Earlier studies had shown that the rate at which living coral reefs calcify, or accumulate mass, had dropped by about 40 percent in just over 30 years.
Up to now, however, it was not possible to tease out the impact of acidification from other threats such as pollution, over-fishing and warming water.
The world's oceans are 26 percent more acidic today than at the start of the Industrial Revolution, when mankind started massively burning fossil fuels which give off harmful carbon dioxide (CO2).
About a quarter is absorbed by the oceans, changing their chemical composition, and making the water more acidic and corrosive to corals and shellfish. "Our work provides the first strong evidence from experiments on a natural ecosystem that ocean acidification is already slowing coral reef growth," said Rebecca Albright, a researcher at the Carnegie Institution for Science in Stanford, California.
"This is no longer a fear for the future. It is the reality of today."
The findings were published in the science journal Nature. Albright and colleague Ken Caldeira led experiments on natural reefs off the coast of Australia's One Tree Island, in the southern Great Barrier Reef.
Deep cuts
Manipulating the chemistry of the seawater flowing over the flat reef, the researchers restored it's pH - the balance between alkalinity and acidity - to what it would have been without climate change.

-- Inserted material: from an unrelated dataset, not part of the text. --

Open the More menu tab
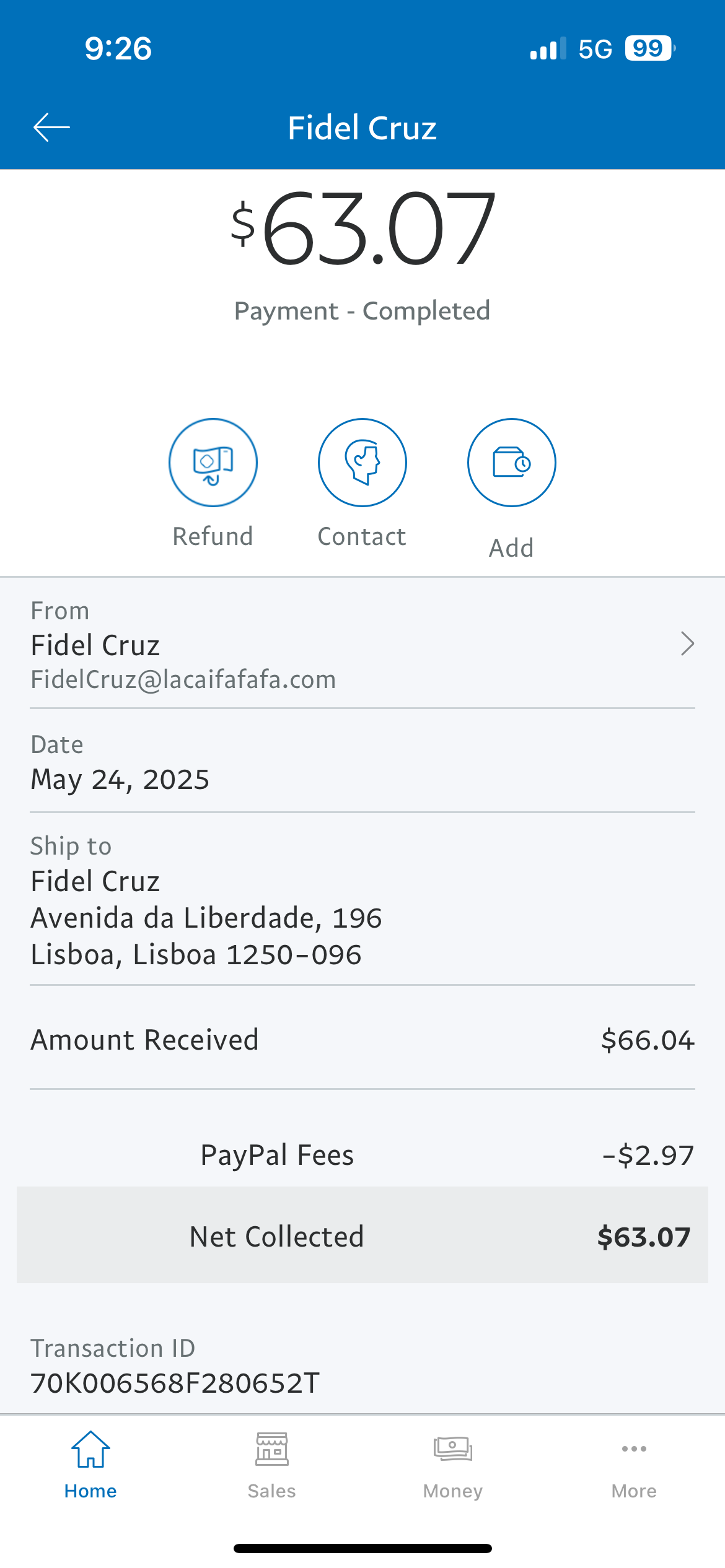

As suspected, the corals became better able to build themselves up.
"By turning back time in this way, they demonstrate that - all things being equal - net coral-reef calcification would have been around seven percent higher than at present," Janice Lough, a scientist at the Australian Institute of Marine Science, noted in a comment, also published in Nature.
The novelty of the experiment, she said, is that it "restored the ocean chemistry of a natural reef to that of pre-industrial times, thus factoring out other potentially confounding factors, such as temperature." Some researchers have proposed artificially reducing the acidity of ocean water around coral reefs - a form of geo-engineering - as a means of preserving shallow marine ecosystems.
But even if the experiments underlying the study did exactly that, implementing such a scheme on the required scale would be nigh impossible, the authors caution.
"The only real, lasting way to protect coral reefs is to make deep cuts in our carbon dioxide emissions," Caldeira said.
"If we don't take action on this issue very rapidly, coral reefs - and everything that depends on them, including both wildlife and local communities - will not survive into the next century."